Il problema in casa socialista, adesso, è che risolta la questione del governo si apre quella del Gran Consiglio. Che per il Ps rischia di essere dirimente. Posto infatti che il seggio in Consiglio di Stato non pare essere minimamente in discussione, per il parlamento le divisioni, gli attriti e il clima alle volte un po’ di sospetto tra aree e persone potrebbero riverberarsi in maniera negativa sul risultato. Per questo un navigatore esperto del mare magnum della politica come Bertoli ha caldamente invitato a concentrarsi anche sull’elezione del Gran Consiglio, e pure Carobbio ha spinto su questo tasto. Un’esponente socialista in governo già sarà in minoranza, un gruppo parlamentare a ranghi ridotti rispetto a questa legislatura rischierebbe di non essere né incisivo, né influente quanto vorrebbe. Con la questione concreta, ad esempio, della rappresentanza nelle commissioni. Dove già i rapporti di forza sono quelli che sono.
Il lavoro che sono chiamati a fare Riget e Sirica, assieme a Carobbio e Demaria, è tradurre in pratica le molte teorie che sono uscite dai discorsi del congresso. La volontà di combattere le disuguaglianze, porre degli argini alle conseguenze dell’inflazione, agire per le persone in difficoltà e per un ceto medio sempre più in crisi è sicuramente lodevole. Il tutto, però, dovrà tradursi in soluzioni che possano andare oltre il semplice campo progressista perché le persone, specie se fragili, non hanno bisogno solo di belle parole. Ma, soprattutto, di soluzioni che spesso si raggiungono tramite quei compromessi che nella prossima legislatura saranno ancora più dettati dalle difficoltà delle casse cantonali.
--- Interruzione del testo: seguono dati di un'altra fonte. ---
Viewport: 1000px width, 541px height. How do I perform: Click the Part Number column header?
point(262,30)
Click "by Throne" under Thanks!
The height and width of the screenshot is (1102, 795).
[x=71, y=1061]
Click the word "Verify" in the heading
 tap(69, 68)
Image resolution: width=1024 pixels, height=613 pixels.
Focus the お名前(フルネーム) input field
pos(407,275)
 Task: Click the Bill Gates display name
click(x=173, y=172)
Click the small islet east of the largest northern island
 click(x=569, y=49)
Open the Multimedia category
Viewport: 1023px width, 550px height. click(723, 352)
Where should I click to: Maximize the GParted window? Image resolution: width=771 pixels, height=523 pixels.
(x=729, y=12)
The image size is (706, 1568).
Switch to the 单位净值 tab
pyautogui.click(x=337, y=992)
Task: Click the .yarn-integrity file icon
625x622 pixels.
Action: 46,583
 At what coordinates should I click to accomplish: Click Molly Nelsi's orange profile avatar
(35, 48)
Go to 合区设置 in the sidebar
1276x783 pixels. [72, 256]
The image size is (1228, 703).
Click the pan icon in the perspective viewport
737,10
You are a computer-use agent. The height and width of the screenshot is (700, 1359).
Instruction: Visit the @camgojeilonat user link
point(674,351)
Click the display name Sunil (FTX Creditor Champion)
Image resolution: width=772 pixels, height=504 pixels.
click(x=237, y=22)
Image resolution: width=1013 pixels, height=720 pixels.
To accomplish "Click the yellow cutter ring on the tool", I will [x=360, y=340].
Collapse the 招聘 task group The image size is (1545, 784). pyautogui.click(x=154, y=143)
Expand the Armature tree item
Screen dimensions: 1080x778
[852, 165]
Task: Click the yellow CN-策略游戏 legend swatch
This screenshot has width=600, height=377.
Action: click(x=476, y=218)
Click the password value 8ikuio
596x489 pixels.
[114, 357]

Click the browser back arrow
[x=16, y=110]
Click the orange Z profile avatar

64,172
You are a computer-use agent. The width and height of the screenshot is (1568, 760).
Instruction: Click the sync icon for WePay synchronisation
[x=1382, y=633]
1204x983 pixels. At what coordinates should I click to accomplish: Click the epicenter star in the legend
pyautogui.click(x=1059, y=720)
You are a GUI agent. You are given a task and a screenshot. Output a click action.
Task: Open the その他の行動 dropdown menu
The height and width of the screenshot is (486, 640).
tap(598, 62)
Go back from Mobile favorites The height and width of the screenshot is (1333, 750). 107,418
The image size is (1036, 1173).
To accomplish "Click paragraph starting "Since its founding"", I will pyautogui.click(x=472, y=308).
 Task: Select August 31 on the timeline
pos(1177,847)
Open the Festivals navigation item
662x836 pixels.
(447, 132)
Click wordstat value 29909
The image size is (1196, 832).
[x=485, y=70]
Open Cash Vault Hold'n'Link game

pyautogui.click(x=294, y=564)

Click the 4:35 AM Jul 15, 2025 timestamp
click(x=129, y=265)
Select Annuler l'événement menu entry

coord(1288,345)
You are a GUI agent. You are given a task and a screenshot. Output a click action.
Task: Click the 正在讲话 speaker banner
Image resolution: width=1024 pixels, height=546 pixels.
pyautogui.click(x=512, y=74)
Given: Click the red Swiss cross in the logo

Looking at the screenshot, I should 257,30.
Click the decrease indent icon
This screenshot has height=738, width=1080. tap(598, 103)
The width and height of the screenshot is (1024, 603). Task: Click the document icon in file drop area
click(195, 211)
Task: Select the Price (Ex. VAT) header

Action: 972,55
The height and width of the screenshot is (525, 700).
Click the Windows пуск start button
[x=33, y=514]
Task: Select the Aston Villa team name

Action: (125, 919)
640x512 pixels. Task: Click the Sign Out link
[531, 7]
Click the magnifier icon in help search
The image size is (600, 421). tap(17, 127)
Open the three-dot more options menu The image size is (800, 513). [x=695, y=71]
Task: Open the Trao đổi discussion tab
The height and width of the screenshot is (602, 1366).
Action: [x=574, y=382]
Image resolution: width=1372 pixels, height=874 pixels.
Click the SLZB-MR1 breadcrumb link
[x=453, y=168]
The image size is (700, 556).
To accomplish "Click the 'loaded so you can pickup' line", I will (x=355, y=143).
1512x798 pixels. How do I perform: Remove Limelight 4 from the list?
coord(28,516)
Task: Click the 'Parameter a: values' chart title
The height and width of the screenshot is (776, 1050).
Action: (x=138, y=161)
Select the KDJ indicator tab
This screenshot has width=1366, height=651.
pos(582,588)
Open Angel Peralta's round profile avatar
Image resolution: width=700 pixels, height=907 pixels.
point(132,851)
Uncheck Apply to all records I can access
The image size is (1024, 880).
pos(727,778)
La battaglia per il Gran Consiglio vede, invece, partire con una spinta sicuramente più ottimista il Plr. L’obiettivo dichiarato dal presidente Alessandro Speziali al comitato cantonale liberale radicale che sabato ha ratificato la lista per il Consiglio di Stato, vale a dire migliorare le posizioni, non è così peregrino. E nemmeno irraggiungibile. Con un ‘plus’ non indifferente: il Plr è stato capace, negli ultimi periodi, di tessere tele e alleanze che alla prova del Gran Consiglio hanno mostrato un’intesa borghese che parla una lingua simile su fiscalità, formazione e altri temi di attualità. Un’intesa che, soprattutto per il futuro in merito alle finanze, discute già apertamente di una manovra di rientro cui il Ps ha già opposto un chiaro no. Ma che prima di passare, eventualmente, dal popolo, in Gran Consiglio potrà contare su una destra con posizioni chiare e, oggi, maggioritarie.